Primo: la centralità di Gesù. Sua è l’iniziativa (vide, disse loro, li chiamò): non è l’uomo che si proclama autonomamente discepolo, ma è Gesù che trasforma l’uomo in un discepolo. E ancora: il discepolo non è chiamato a impossessarsi di una dottrina, ma a solidarizzare con una persona (“seguitemi”). Al primo posto l’attaccamento alla persona di Gesù, tanto è vero che il discepolo evangelico non intraprende un tirocinio per divenire a sua volta un maestro: egli rimane sempre un discepolo, perché uno solo è il Maestro.
Secondo: la sequela di Gesù esige un profondo distacco. La chiamata di Pietro e Andrea e la chiamata di Giacomo e Giovanni sono costruite secondo la medesima struttura e sostanzialmente secondo lo stesso vocabolario. C’è però una differenza non trascurabile: nel primo racconto si dice che lasciarono “le reti” e nel secondo che lasciarono “la barca e il padre”. C’è dunque un crescendo: dal mestiere alla famiglia. Il mestiere rappresenta la sicurezza e l’identità sociale. Il padre rappresenta le proprie radici.
Terzo: la sequela è un cammino. A partire dall’appello di Gesù, essa si esprime con due movimenti (lasciare e seguire) che indicano uno spostamento del centro della vita. L’appello di Gesù non colloca il discepolo in un luogo, ma lo pone in  cammino.
Quarto: la sequela è missione. Due sono le coordinate del discepolo: la comunione con Cristo (“seguitemi”) e la corsa verso il mondo (“vi farò pescatori di uomini”). La seconda nasce dalla prima. Gesù non colloca i suoi discepoli in uno spazio separato dagli altri, ma li incammina sulle strade degli uomini. Più avanti si comprenderà che la via del discepolo è la croce.
·        Sintesi dell’attività di Gesù in Galilea (4, 23-25)
L’ultima sezione sintetizza l’attività di Gesù e ne indica l’efficacia: l’accorrere delle folle e l’aumento del numero dei seguaci.

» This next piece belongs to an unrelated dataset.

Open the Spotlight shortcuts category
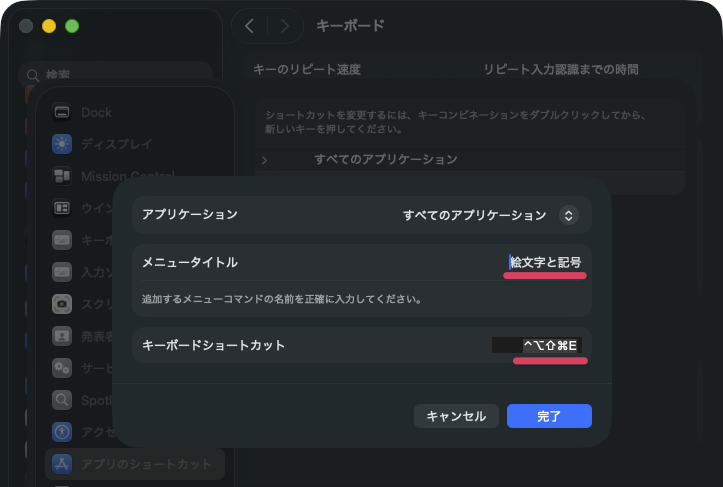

Nel v. 23, una serie di quattro verbi offre un quadro vivace e dinamico. Gesù percorreva (perièghen) la Galilea: è lui che si mette alla ricerca degli uomini per portare loro la salvezza. Insegnava (didaskòn) nelle sinagoghe: la sua parola parte dalla radice della Torà e dei profeti. Annunciava (kerussòn) il vangelo del regno: è il contenuto centrale del messaggio di Gesù. Guariva (therapeuon) tutti i mali: l’annuncio del vangelo è inscindibile dai gesti di liberazione dal male compiuti da Gesù. Come risultato di questa attività Gesù divenne noto “per tutta la Siria”. Della provincia romana della Siria facevano parte la Galilea, la Decapoli (era un complesso di dieci città a est del Giordano, amministrate dal governatore della Siria), Gerusalemme, la Giudea e Perea (a est del Giordano). La regione di Tiro e Sidone (Mc 3,8; Lc 6,17) non è menzionata, molto probabilmente perché Matteo pensava che questa regione fosse già inclusa nella sua enumerazione (vedi 15,21).